Tidur dalam mimpi yang indah. Saya berada di padang rumput hijau nan tenang. Hanya kicau burung, hembusan angin, dan suara percikan air sungai yang terdengar. Di sungai itu saya menceburkan diri dan merasakan air segar membasuh kaki, sambil memandang ikan-ikan dengan beragam warna dan menengadah ke langit biru yang luas dan dihiasi awan putih berarak dan siluet-siluet hitam yang berterbangan. Sejauh mata memandang, padang itu tampak hijau seluruhnya, tak berujung. Tak ada manusia lain, hanya saya dan kehidupan alam yang harmonis. Mimpi yang indah. Keheningan sejati! Namun, sayang sekali hal indah ini hanyalah sebuah permulaan dari mimpi buruk. Selang beberapa saat setelah suasana sepi itu, terdengar suara ledakan besar dari jauh diiringi oleh api yang menyulut keluar dari horison. Dari jauh tampak siluet kecil burung-burung terbang menjauh, menuju arah saya seolah memberitahu bahwa tempat itu sudah tak aman lagi. Saya heran dan mencoba mencermati kegaduhan tersebut, karena terjadi ledakan-ledakan lainnya yang semakin lama semakin dekat dan terdengar lebih keras.

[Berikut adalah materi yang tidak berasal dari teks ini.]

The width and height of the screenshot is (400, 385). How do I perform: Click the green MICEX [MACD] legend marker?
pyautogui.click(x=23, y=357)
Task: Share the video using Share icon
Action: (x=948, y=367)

Tak ada satupun hal yang terlihat sebagai pelaku kegaduhan itu, sementara binatang-binatang sudah pergi menjauh meninggalkan padang rumput. Tak ada siapapun, sedangkan suara itu semakin terasa dekat. 
Saya terbangun dan sadar bahwa saya tidak akan pernah menemukan penghasil kegaduhan itu di padang rumput tersebut karena pelakunya tidak ada di dunia mimpi, melainkan dunia nyata, tepatnya di ruang kost sebelah. Diiringi suara-suara tawa yang gaduh dan musik dangdut, metal serta melayu yang mengumpati sang keheningan malam, seseorang terdengar sedang memukul-mukul pintu. Suara itu keras sekali dan sebegitu gaduhnya hingga merusak surga dalam mimpi itu. Orang itu terus memukul pintu dengan palu, tak tahu bahwa apa yang dilakukannya adalah tindakan orang tak bertoleransi dan tak berperasaan. Lama sekali saya menunggu kapan "pintu yang rusak" itu selesai dibenarkan. Hingga pada akhirnya, "orang bodoh" itu melemparkan palu tepat di bawah tangga yang letaknya di depan kamar saya. "Duakkkk," suara gaduh terakhir dari aktivitas itu meledak tepat di depan saya. 
Tidak ada niat untuk membentak atau memberi peringatan karena kaki saya sedang sakit saat itu, ditambah suara masih serak karena batukSambil mengelus dada, saya mencoba melanjutkan tidur tetapi tidak bisa. Setelah hantaman-hantaman berisik itu, suasana masih belum hening karena mereka terus bercakap dan pemutar musik masih keras berteriak-teriak. 
Akhirnya yang saya lakukan ialah membagi pengalaman ini, sambil menunggu kapan rasa ngantuk datang membantu untuk tidur kembali. Saya juga mencoba melindungi telinga saya dari polusi suara itu dengan memutar musik gregorian dan klasik.
Sejauh ini, bisa dibilang belum ada harmoni dalam kehidupan saya. Dulu ketika masih belum ngekost, saya hidup di tempat yang tenang sekali, namun jauh dari peradaban, suram, dan jauh dari teman-teman. Sekarang saya dekat dengan peradaban dan dekat dengan para sahabat. Sering sekali mereka mengunjungi saya dan ini adalah sesuatu yang sangat baik. Namun, ternyata masih ada satu hal yang janggal disini, yaitu kegaduhan yang tak tahu waktu dan tempat.
Gusar dan jengkel itu pasti. Hidup di tengah-tengah orang bodoh dan bebal, mungkin butuh kecerdikan sendiri untuk mengatasinya, seperti perkataan ini, "Lihat, Aku mengutus kamu seperti domba di tengah-tengah serigala. Maka, hendaklah kamu cerdik seperti ular dan tulus seperti merpati (Mat 10:16)." Mungkin saya hanya perlu sedikit kreatif mendekorasi ruang saya agar anti suara luar atau melakukan cara lain yang sejenis.
Diatas semua itu, saya tidak amat sangat menyesal bahwa harmoni antara keheningan dan keceriaan belum bisa saya wujudkan. Ini semua adalah bagian dari jalan menuju kehidupan gemilang dan harmonis.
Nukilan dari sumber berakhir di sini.